- Work to be completed
Return everything from the line containing "446, 773, 457)" down to the line containing "158, 530, 172)", both included, reproducing those lines exactly.

--- START Extracted data ---

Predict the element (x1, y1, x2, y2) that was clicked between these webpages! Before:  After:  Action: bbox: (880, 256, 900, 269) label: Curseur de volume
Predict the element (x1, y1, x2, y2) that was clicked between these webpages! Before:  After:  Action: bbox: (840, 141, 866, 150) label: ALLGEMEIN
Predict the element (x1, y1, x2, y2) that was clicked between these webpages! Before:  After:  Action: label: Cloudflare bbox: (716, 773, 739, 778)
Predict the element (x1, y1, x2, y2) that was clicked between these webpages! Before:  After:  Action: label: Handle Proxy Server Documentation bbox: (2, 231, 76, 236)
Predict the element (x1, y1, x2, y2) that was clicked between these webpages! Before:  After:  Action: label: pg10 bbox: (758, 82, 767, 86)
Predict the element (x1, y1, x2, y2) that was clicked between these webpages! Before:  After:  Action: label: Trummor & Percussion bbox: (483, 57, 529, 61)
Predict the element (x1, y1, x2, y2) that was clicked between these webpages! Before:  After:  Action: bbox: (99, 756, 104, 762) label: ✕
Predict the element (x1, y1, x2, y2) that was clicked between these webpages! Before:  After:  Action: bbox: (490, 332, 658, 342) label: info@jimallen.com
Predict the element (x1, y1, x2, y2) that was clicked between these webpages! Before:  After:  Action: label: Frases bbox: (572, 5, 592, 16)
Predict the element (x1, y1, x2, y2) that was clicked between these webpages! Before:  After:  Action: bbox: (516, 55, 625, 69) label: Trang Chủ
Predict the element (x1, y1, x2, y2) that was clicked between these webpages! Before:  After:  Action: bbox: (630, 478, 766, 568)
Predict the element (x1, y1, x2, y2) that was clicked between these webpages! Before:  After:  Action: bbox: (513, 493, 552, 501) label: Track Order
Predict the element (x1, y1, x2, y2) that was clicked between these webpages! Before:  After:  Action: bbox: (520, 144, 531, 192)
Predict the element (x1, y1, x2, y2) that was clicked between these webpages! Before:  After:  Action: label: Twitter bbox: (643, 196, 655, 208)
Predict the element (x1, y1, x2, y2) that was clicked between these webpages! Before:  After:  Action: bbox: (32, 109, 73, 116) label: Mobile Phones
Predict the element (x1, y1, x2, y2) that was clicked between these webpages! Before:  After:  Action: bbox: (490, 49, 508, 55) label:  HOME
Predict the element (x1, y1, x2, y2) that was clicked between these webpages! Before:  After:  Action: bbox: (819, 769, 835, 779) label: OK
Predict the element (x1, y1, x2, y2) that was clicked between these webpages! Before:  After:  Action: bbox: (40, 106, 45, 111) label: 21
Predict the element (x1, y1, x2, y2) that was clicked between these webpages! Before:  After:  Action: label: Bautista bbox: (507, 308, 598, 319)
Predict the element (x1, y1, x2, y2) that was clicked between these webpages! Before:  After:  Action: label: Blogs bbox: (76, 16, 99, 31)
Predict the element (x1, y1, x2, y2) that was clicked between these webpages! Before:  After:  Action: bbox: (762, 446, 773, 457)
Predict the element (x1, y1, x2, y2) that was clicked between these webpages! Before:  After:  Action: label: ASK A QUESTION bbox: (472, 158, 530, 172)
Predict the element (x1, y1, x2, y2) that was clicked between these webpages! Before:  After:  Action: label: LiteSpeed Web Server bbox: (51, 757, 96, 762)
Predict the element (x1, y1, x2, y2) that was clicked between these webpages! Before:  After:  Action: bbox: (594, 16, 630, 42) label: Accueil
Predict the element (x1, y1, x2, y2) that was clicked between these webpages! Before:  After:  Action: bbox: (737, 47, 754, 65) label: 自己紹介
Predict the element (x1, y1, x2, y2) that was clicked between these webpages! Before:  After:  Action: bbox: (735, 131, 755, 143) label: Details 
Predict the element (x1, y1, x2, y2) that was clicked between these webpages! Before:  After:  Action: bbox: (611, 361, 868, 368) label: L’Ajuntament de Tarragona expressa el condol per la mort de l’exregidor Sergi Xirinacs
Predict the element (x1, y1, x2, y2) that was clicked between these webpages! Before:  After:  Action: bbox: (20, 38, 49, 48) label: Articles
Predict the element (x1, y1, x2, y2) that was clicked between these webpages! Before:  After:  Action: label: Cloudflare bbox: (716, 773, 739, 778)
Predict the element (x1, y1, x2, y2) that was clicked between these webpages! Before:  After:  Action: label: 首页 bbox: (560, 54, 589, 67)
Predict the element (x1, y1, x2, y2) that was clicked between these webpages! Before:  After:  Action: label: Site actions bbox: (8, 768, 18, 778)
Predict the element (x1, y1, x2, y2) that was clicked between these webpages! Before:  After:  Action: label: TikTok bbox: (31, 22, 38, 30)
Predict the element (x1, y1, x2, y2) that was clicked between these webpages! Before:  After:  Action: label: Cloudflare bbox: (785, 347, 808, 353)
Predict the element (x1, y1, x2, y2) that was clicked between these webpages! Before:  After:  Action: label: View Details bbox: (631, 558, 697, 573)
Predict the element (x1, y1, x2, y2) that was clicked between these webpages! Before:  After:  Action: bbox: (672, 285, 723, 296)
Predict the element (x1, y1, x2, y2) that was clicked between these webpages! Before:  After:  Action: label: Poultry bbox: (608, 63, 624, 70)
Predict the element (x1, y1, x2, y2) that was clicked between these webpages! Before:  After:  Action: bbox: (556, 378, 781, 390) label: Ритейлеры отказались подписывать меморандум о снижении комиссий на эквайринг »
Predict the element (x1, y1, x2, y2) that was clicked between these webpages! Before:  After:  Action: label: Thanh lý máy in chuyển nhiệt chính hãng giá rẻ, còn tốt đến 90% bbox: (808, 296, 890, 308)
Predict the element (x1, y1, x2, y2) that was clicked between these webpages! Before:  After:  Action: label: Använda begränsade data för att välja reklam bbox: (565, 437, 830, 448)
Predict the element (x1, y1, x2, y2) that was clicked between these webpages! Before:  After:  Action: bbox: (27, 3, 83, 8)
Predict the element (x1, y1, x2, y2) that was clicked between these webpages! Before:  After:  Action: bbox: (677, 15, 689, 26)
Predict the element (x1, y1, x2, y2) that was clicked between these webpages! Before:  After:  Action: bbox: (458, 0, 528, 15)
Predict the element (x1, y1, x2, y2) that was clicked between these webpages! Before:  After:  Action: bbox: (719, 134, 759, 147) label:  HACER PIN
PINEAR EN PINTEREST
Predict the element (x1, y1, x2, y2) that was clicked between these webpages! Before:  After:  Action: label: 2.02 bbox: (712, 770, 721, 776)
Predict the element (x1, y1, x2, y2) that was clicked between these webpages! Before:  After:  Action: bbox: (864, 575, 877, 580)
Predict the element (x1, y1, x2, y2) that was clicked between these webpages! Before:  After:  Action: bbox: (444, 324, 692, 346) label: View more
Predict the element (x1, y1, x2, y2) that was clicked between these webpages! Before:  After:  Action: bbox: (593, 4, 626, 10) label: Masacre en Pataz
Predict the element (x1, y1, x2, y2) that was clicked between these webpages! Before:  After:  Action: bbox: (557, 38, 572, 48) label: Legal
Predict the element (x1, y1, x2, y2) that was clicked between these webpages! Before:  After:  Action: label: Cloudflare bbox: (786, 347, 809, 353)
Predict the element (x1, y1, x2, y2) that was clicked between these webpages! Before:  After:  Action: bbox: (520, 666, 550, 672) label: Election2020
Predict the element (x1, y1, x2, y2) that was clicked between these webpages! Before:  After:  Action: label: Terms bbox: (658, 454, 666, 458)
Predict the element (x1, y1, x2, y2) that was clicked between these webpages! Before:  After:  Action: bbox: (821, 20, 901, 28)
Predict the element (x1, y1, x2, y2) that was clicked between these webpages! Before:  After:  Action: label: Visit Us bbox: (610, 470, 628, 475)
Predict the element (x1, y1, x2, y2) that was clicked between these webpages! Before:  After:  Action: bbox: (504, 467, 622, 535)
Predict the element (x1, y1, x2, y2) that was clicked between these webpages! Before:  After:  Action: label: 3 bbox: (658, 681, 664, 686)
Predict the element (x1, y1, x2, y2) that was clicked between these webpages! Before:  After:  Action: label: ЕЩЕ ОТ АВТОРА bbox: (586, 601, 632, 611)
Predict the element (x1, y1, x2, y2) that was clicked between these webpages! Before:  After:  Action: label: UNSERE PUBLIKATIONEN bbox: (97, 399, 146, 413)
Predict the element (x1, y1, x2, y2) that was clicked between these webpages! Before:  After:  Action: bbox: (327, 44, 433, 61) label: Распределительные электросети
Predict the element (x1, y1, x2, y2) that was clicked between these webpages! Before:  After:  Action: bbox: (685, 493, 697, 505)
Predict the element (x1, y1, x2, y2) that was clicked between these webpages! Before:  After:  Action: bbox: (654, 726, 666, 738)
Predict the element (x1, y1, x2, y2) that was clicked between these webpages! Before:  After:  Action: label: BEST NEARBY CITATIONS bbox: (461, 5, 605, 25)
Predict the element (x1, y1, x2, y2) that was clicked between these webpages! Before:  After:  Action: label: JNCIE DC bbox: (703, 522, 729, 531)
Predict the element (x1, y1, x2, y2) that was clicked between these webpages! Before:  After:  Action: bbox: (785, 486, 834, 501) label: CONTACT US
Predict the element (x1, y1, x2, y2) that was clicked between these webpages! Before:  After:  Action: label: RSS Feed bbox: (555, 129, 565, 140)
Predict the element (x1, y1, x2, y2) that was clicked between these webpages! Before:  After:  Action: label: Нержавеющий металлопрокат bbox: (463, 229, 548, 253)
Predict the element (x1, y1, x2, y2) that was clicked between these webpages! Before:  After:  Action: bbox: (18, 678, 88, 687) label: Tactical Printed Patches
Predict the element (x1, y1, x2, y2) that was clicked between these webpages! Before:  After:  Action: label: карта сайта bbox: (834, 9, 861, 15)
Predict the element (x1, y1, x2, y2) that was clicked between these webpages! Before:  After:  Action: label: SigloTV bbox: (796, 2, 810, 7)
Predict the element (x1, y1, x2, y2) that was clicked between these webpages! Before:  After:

--- END Extracted data ---

- Task output
Predict the element (x1, y1, x2, y2) that was clicked between these webpages! Before:  After:  Action: bbox: (762, 446, 773, 457)
Predict the element (x1, y1, x2, y2) that was clicked between these webpages! Before:  After:  Action: label: ASK A QUESTION bbox: (472, 158, 530, 172)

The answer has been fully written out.